Summary and overview of workshop sessions from Day 1
Dan Sutch, Learning Researcher, Futurelab
This session provides an overview of the previous day’s workshops, sharing the key discussions and questions raised within them. The aim is to share the emerging themes with the whole conference and to introduce and inform the following workshops.

All change for innovation
Tim Rudd, Senior Researcher, Futurelab
This interactive session seeks to draw on the opinions and views of the audience to develop a ‘manifesto’ for change to support more innovative practice and pedagogy in UK classrooms. Attendees will be asked to highlight the barriers and obstacles to change and innovation that would lead to better learning. These views will then be collated and presented back to the audience to inform a discussion, and used to form the basis of a ‘manifesto’ for change.

Workshops

Workshop sessions will be run on Day 1 and Day 2 of the conference, with the same options available on both days. Choices will be allocated on a first-come, first-served basis.

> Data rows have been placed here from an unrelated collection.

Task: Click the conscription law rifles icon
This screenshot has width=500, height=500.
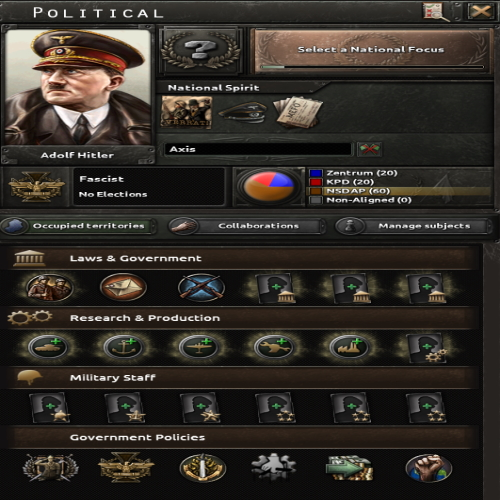Action: pos(201,288)
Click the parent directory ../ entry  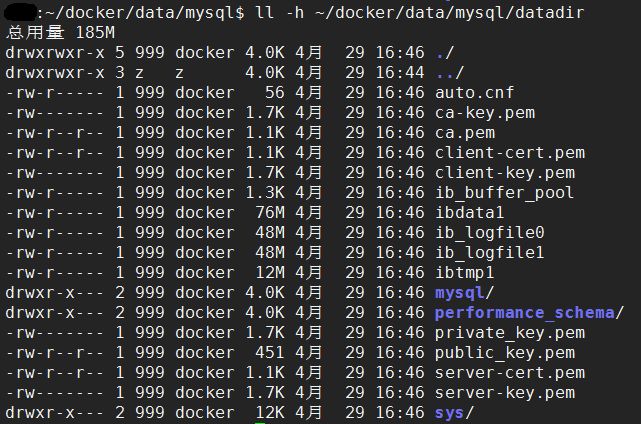450,73
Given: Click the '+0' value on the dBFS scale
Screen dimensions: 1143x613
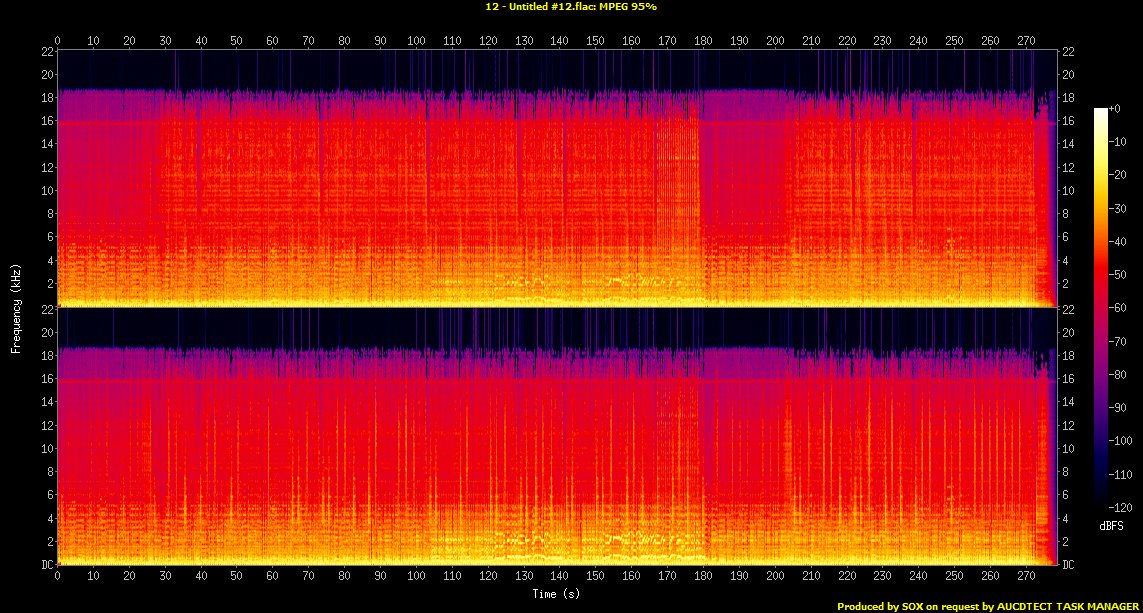Looking at the screenshot, I should pyautogui.click(x=1116, y=108).
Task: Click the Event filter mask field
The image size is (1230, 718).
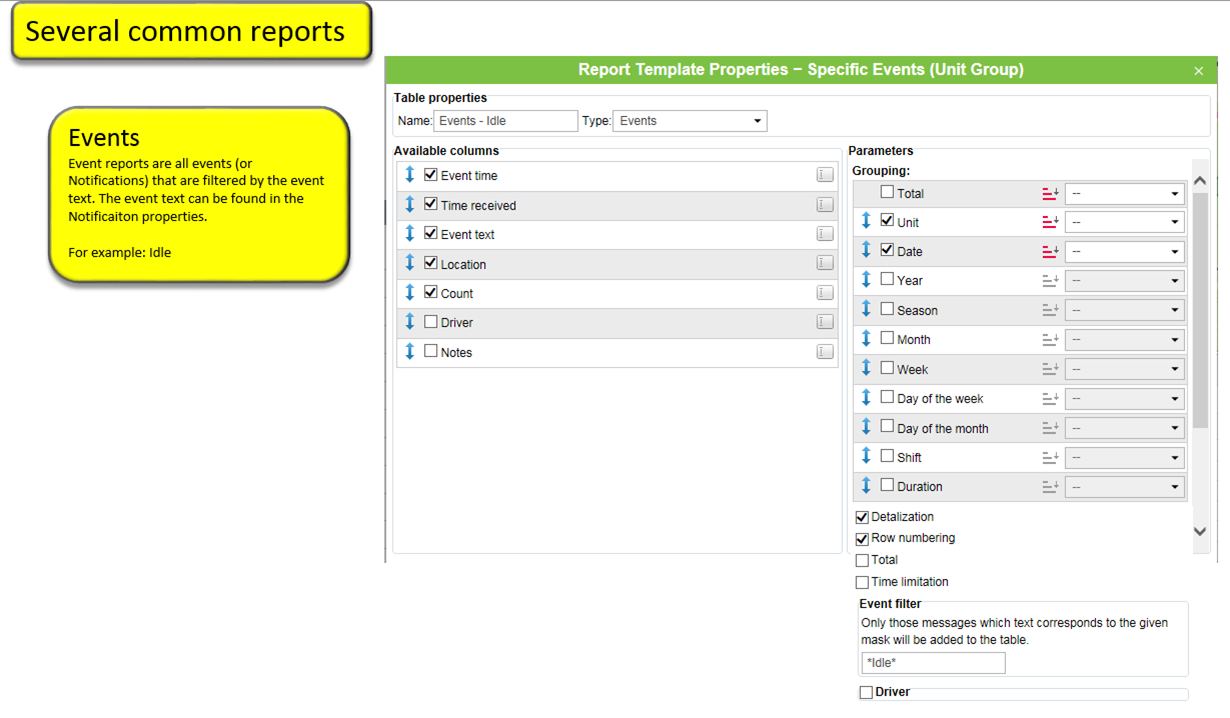Action: pyautogui.click(x=932, y=663)
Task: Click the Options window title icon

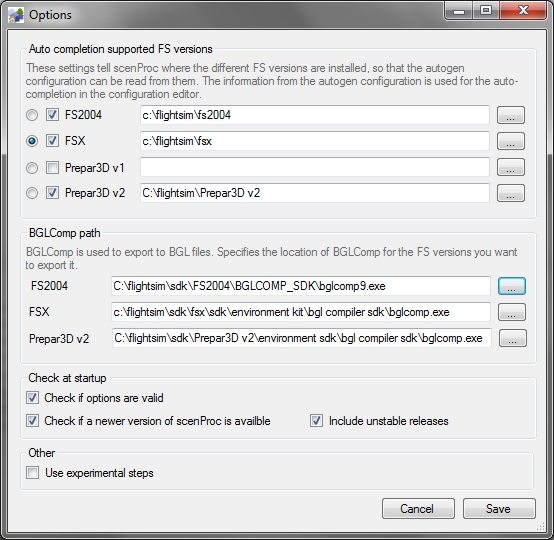Action: pos(16,15)
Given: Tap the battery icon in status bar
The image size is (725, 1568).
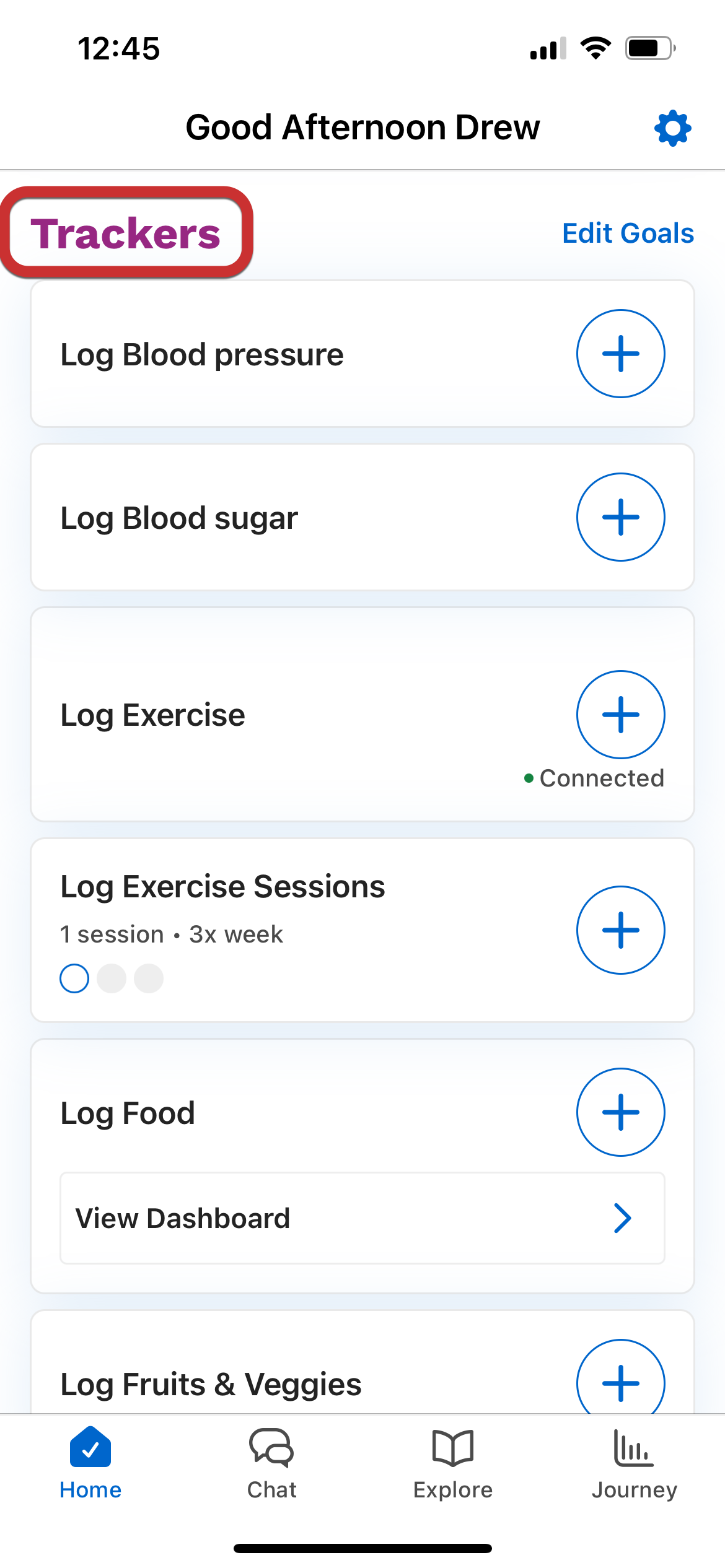Looking at the screenshot, I should click(x=649, y=48).
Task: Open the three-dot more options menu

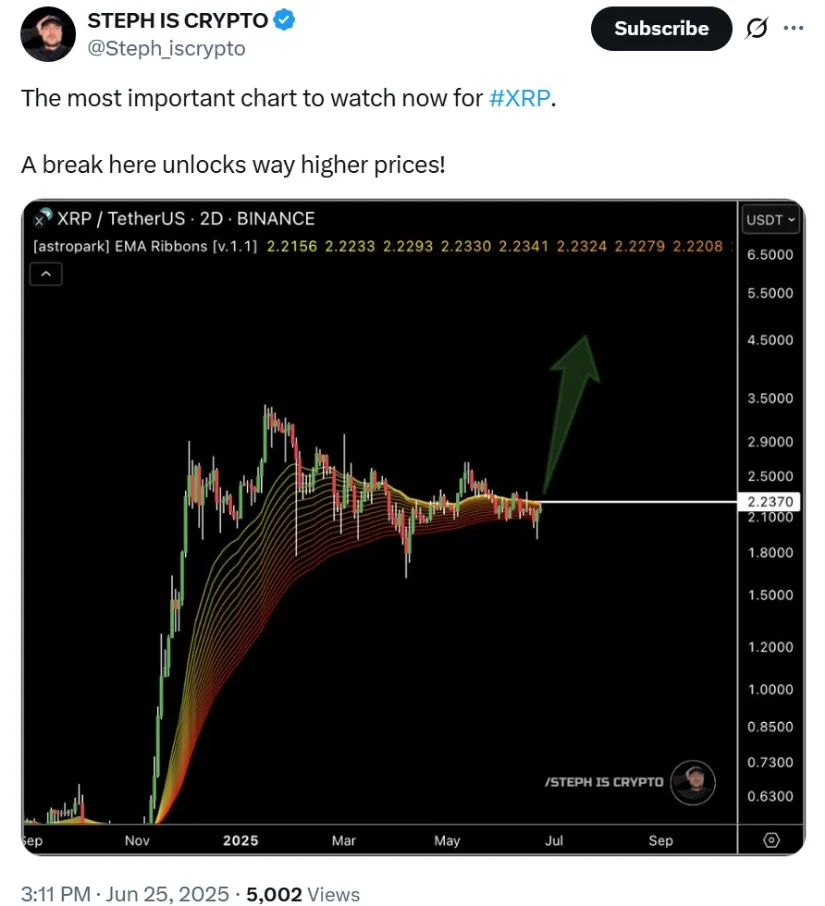Action: 793,28
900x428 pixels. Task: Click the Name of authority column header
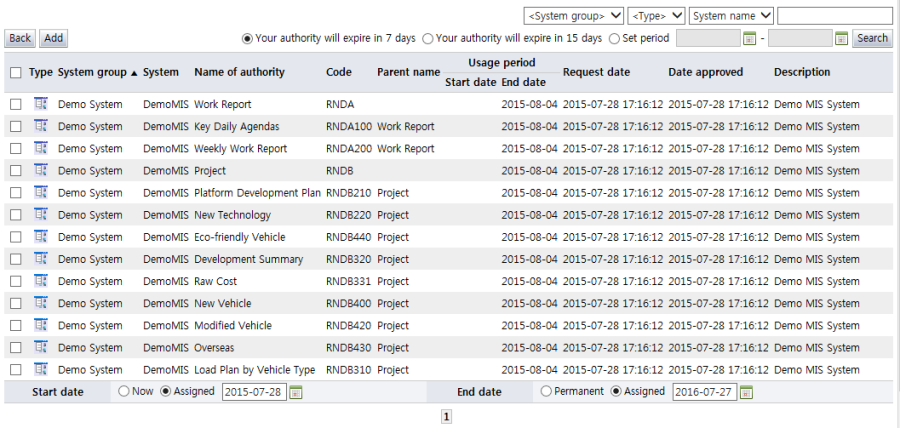[x=239, y=72]
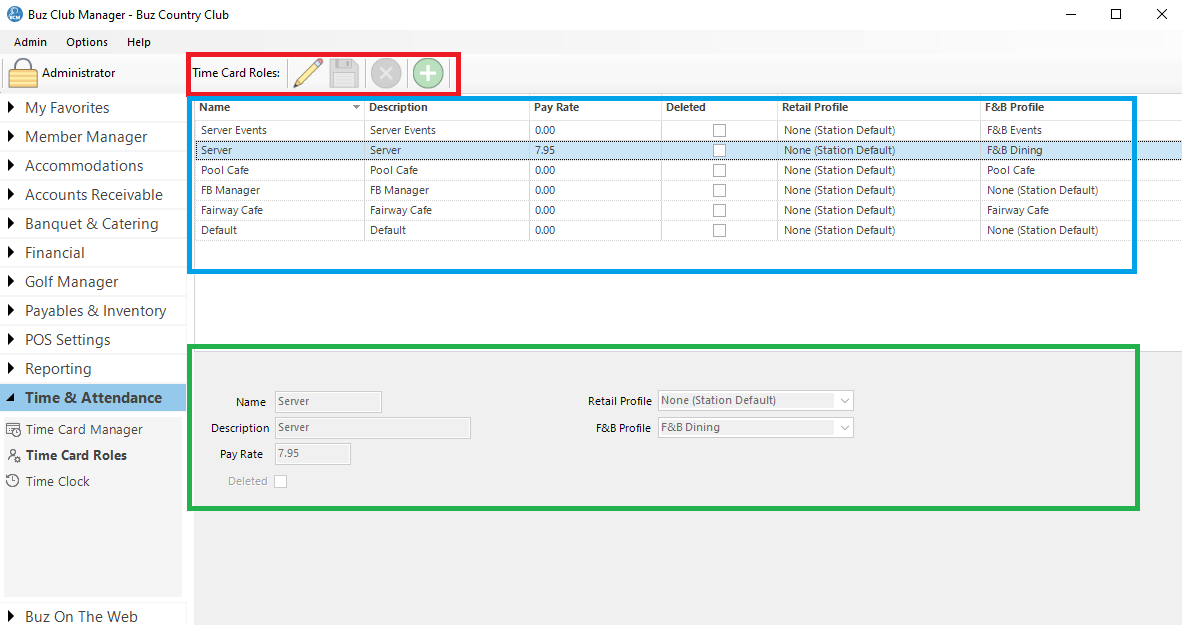
Task: Click the green plus add role icon
Action: point(428,73)

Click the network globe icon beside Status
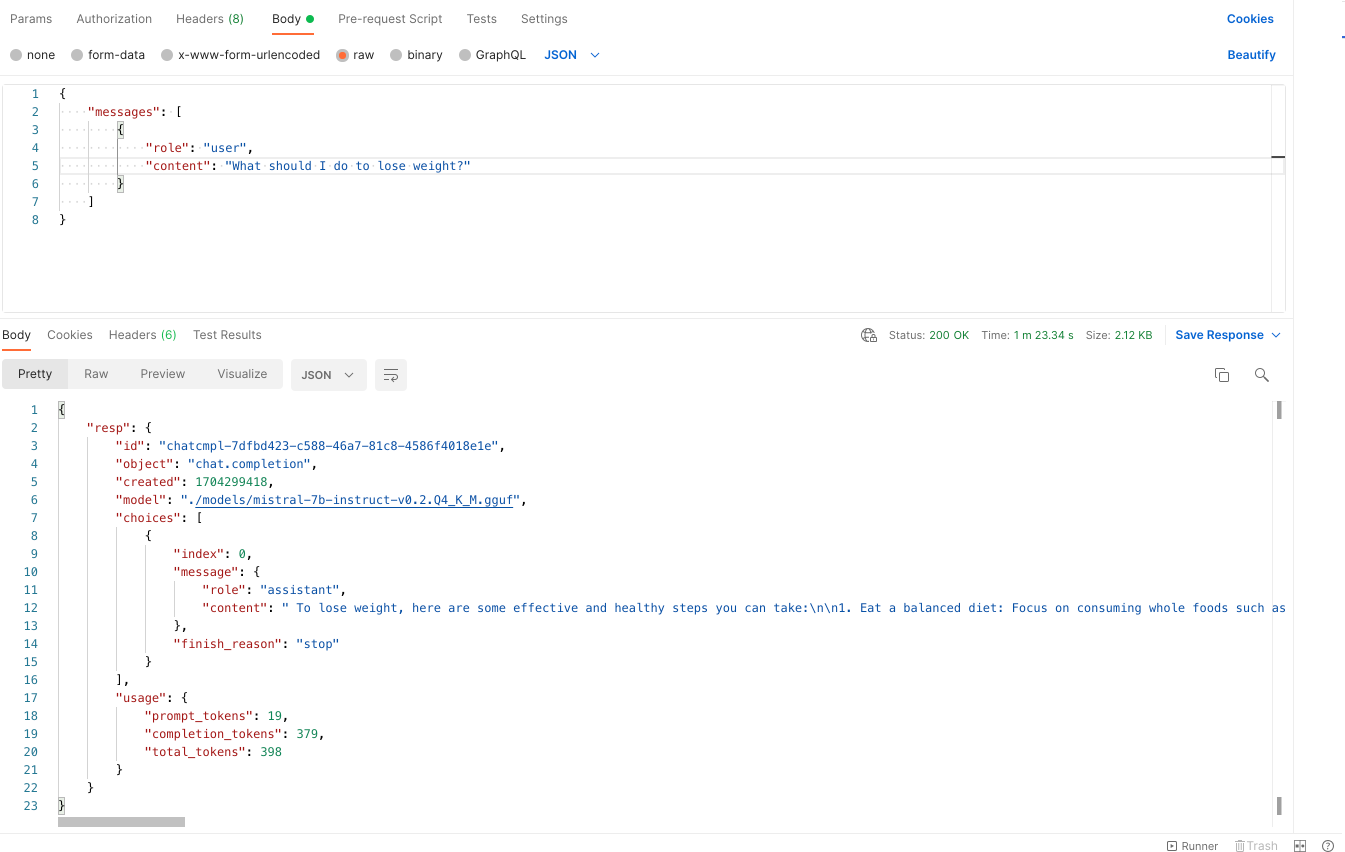pos(869,335)

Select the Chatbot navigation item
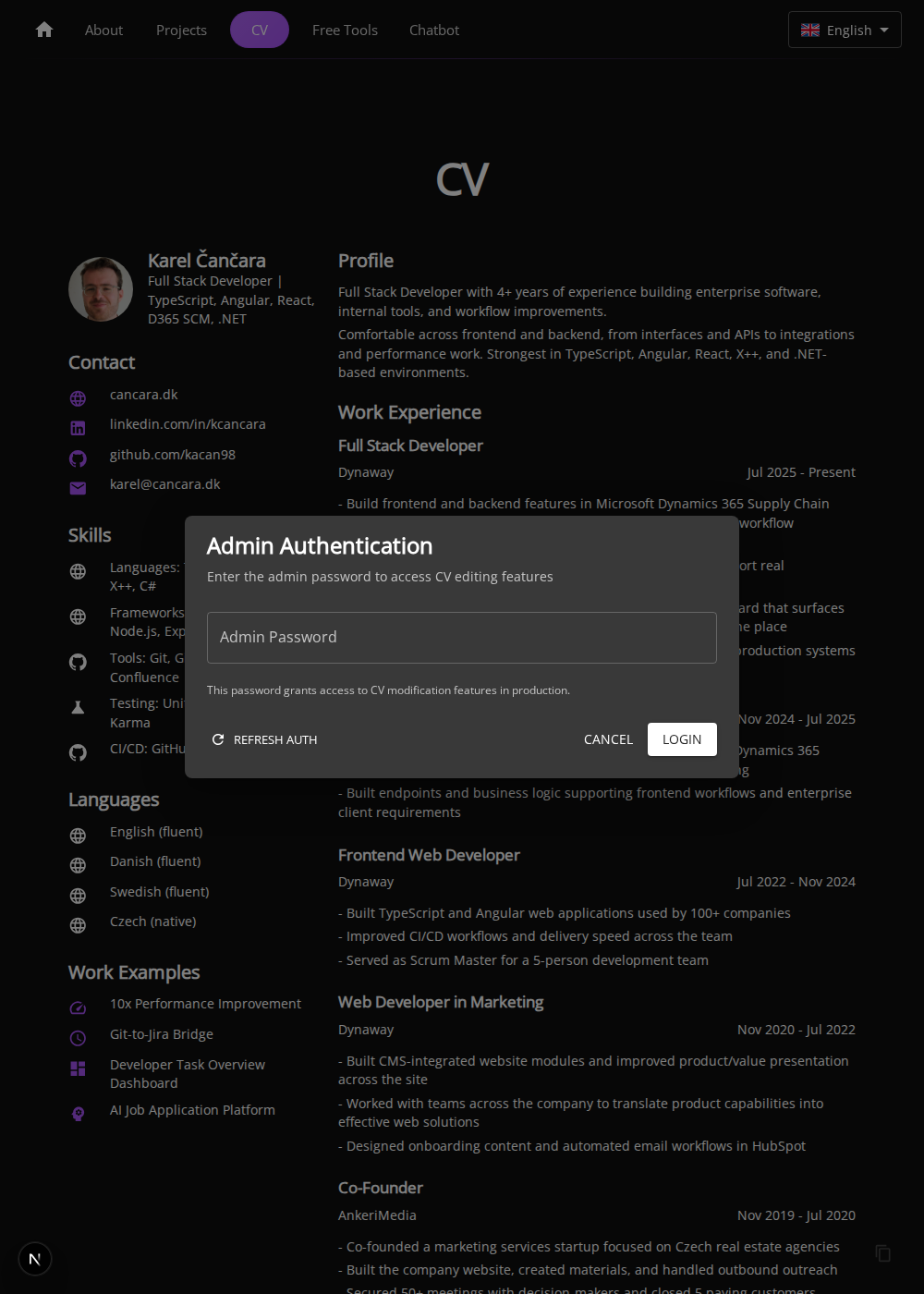coord(434,30)
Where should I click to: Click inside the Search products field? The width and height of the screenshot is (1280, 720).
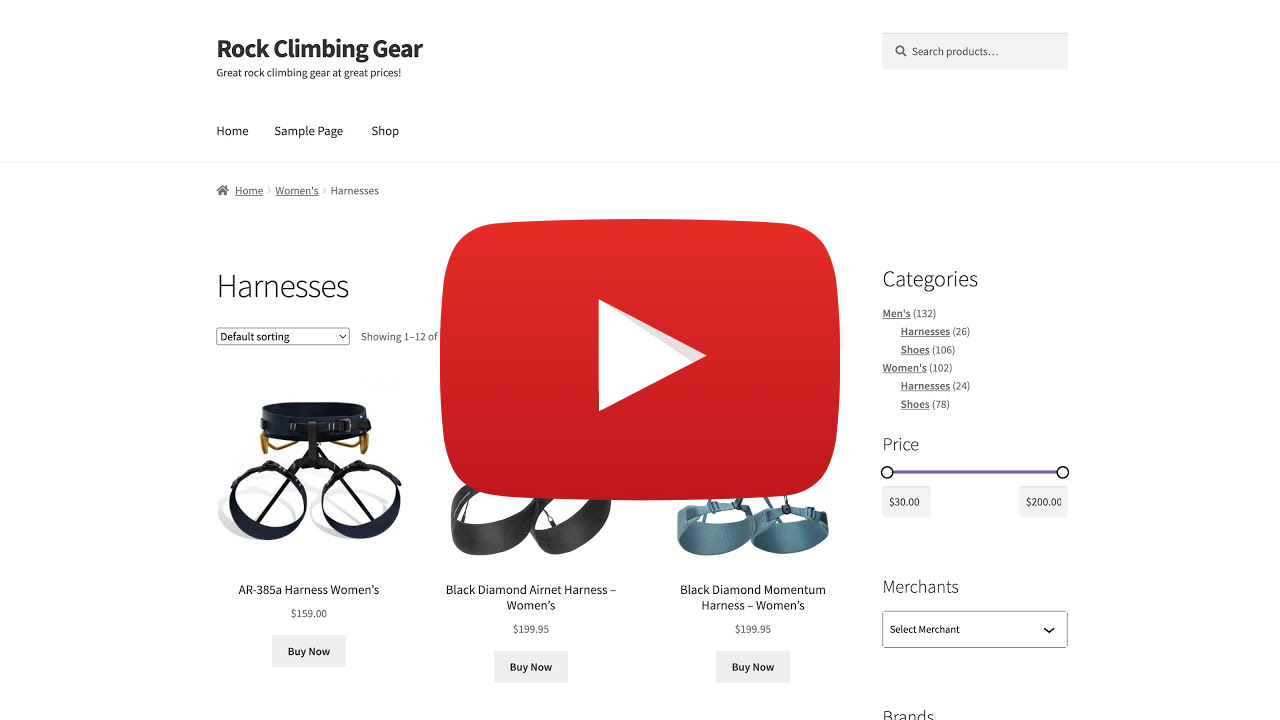point(975,51)
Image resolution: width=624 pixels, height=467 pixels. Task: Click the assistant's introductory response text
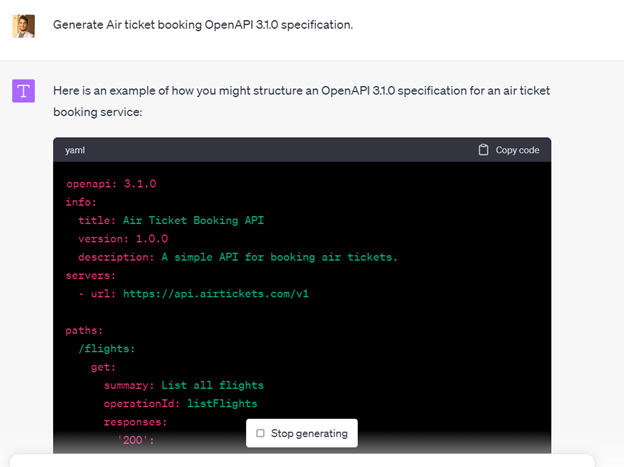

1. Radiowaves Voice It! Podcasting student voice
Tim Riches, Founding Director, SynergyTV
Voice It! is an innovative new project, supported by the Ministry of Justice. It challenges young people to create websites, blogs and podcasts to investigate, report or campaign on issues that matter to them, and get their voices heard by the people who can really make a difference. In this hands-on workshop you can set up a website, publish media, create a blog and learn how these tools can be used to engage effectively with learner voice.

2. Alternative futures – a practical guide to using visual scenario planning techniques in education
Mark Pearce, Director, theWorkshop
Scenario planning techniques are powerful tools that enable organisations and teams to explore future outcomes. Using online tools developed for the NCSL NPQH programme, this workshop uses scenario planning techniques to develop visions of innovation in teaching and learning in 2015.

3. Enquiring Minds: enquiring schools?
John Morgan, Senior Researcher, Futurelab
Growing up in the 21st century demands different types of schools and different approaches to learning. This workshop explains the philosophy and approach behind Futurelab's Enquiring Minds project, funded by Microsoft's Partners in Learning programme, which has been working with schools, teachers and students to see how these changes might be realised. It has explored the idea of students as enquirers, using their own experiences and ideas to build knowledge.

4. Playful programming with Scratch
Eric Rosenbaum, Graduate Student, MIT Media Lab (via video-conference)
Facilitated by Hans Daanen, Technology Research Manager, Futurelab
Scratch is a new programming language from MIT that makes it easy for people aged 8 and over to create their own interactive stories, animations, games, music and art, and share their creations on the web. The session includes an interactive demo of this free software.

5. Can students build a space station, in 4,677 easy steps?
Natalie Jeremijenko, Director, Environmental Health Clinic, New York University
The answer to this is 'yes'; this workshop explains the roles of diverse participants in structured learning communities that address challenging environmental and technical issues. Participants are taken through the student experience of taking part in these projects.

6. BLOG OFF: these Web 2.0 tools will never make it into the learner experience
Andy Black, Becta
Much has been made of learners being so deeply embroiled in technology that they see it as commonplace, neutral and invisible. We call it ‘Web 2.0’, they use it without thinking. Teachers are failing to keep pace with awareness of this technology, never mind incorporating it into their practice. This workshop involves a rapid tour of some Web 2.0 tools that are already used by learners, and examines issues such as the barriers to teaching staff deploying these tools to support learning. The session also gives participants a chance to create artefacts.